I had an ex-Army pal who took a grouse in the chest at about 50, killed it, shoved it inside his jacket and took it home for his dinner without even slowing down! I've seen a mattress blown out of the back of a van straight into my path at about 80 (on a motorway) where I've just had to hit it with no brakes, loosened my grip on the bars and leave the outcome to the fates (I was okay). I've been hit in the face by several pigeons over the years that even with a full-faced helmet have been like taking a punch and making my nose bleed along with honey bees and all sorts of flying insects hitching a ride inside my crash helmet as I hate riding with a closed visor.

I've gotten about a million stories from riding for a living, some interesting, most funny and too many that are the exact polar opposite of funny.

Ride safe and keep your wits about you gentlemen.
 
I think that 360 degree observation/concentration of everything around you is the core aspect to surviving out there.

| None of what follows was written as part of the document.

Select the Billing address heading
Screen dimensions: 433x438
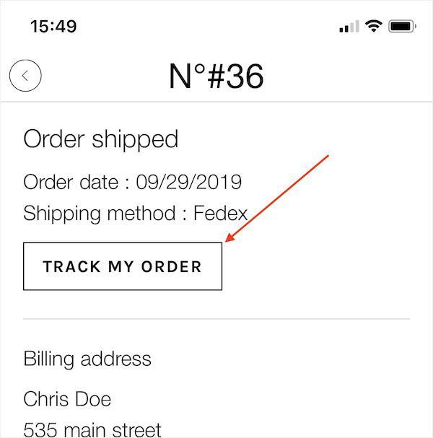tap(87, 359)
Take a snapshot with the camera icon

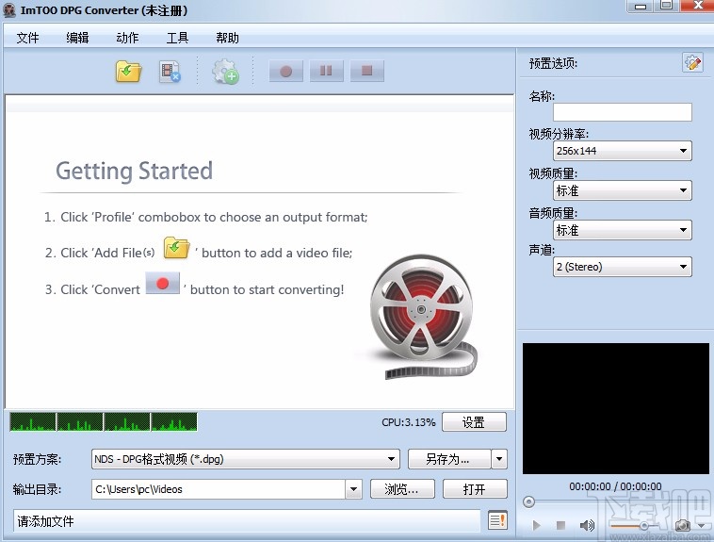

City, countryside whatever.
If you're switched on and also have confidence in your riding abilities, you should have a fighting chance, but I believe less so if you're a nervous rider.
Nervous riders tend to go for the brakes too quickly and as a result tend to brake sudden and hard. Not a good combination if you're not a fully competent rider.
That said, I also accept that no rider is invincible. When your time's up, that's it, but that's the same if you walk down the street. Some things you can't avoid.

Riding the same route every day is an interesting thing to consider.
On one hand, you're practiced to the max, yet on the other hand, complacency often creeps into the equation......so now we're back to where we started.....observation/concentration.